◆ **BRIEF**
From the data that follows, set down exactly the lines from the one with "Expand Plan Details for the 5 GB plan" through the one with "Click the Shared", counting both. Pictures stay out.

[[ DATASET CONTENT open ]]

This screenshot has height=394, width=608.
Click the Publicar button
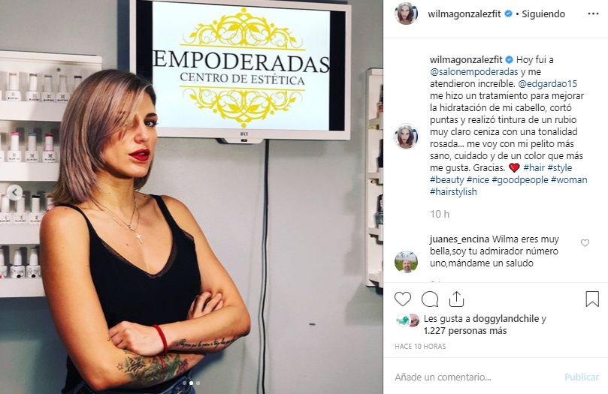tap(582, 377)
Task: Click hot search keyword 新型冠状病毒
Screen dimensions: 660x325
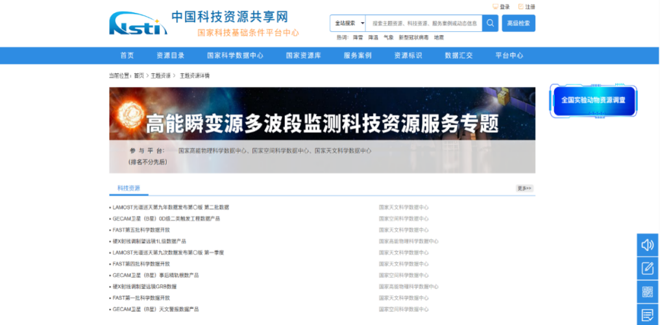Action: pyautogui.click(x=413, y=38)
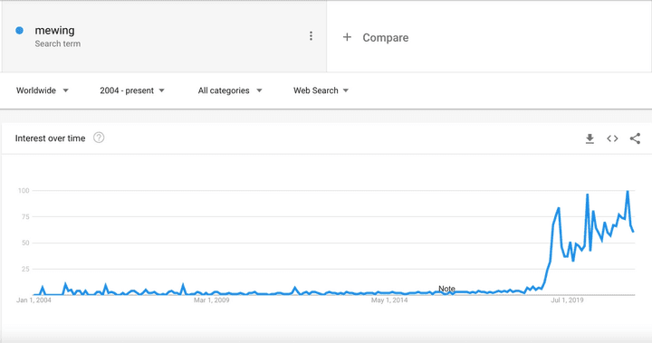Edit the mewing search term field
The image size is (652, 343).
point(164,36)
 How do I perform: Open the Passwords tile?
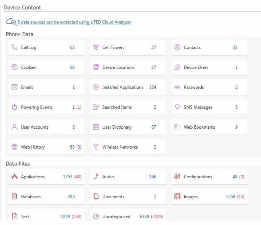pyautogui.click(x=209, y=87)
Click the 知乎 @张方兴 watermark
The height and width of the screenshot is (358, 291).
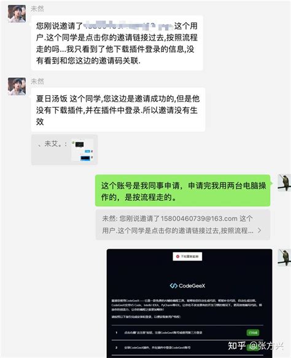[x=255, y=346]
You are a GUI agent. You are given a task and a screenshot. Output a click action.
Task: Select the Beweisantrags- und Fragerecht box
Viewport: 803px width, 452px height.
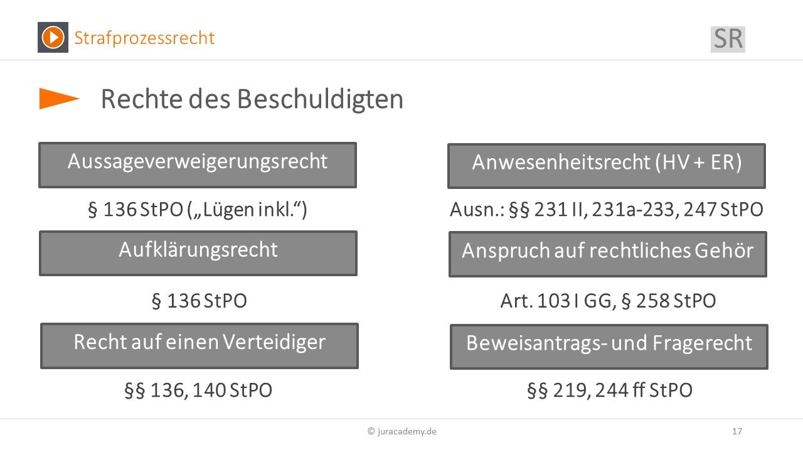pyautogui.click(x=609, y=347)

[[ DATASET CONTENT closed ]]
[[ DATASET CONTENT open ]]

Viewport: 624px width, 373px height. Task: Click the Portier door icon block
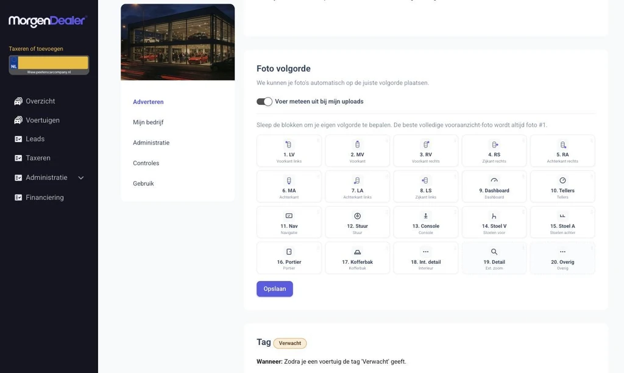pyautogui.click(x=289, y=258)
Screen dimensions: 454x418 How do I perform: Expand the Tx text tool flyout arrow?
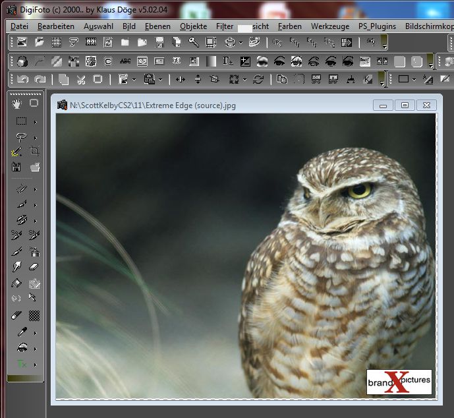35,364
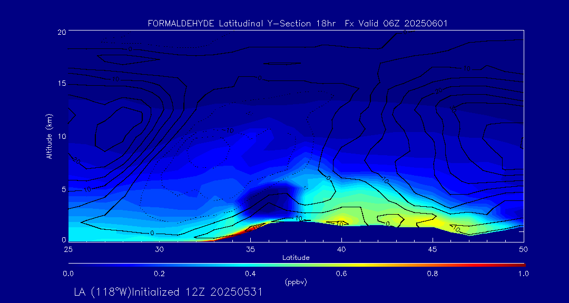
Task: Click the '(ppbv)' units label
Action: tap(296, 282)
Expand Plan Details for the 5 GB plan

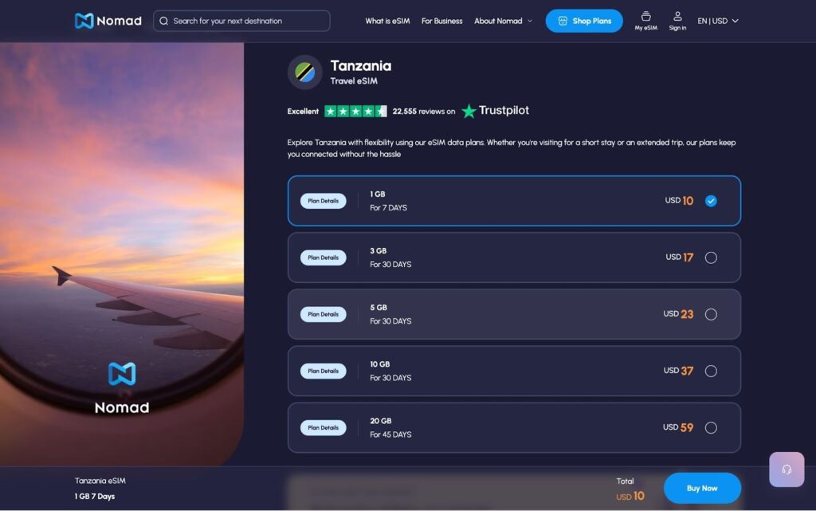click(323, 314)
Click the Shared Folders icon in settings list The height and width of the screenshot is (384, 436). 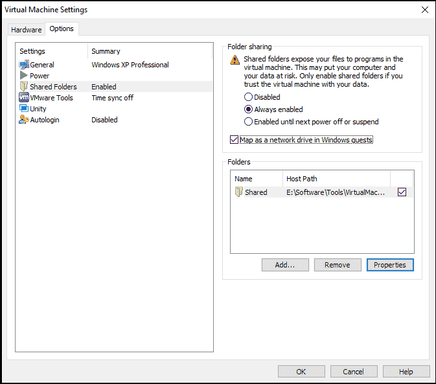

[[ DATASET CONTENT closed ]]

◆ **REPLY**
Expand Plan Details for the 5 GB plan

click(323, 314)
Click the Shared Folders icon in settings list The height and width of the screenshot is (384, 436). 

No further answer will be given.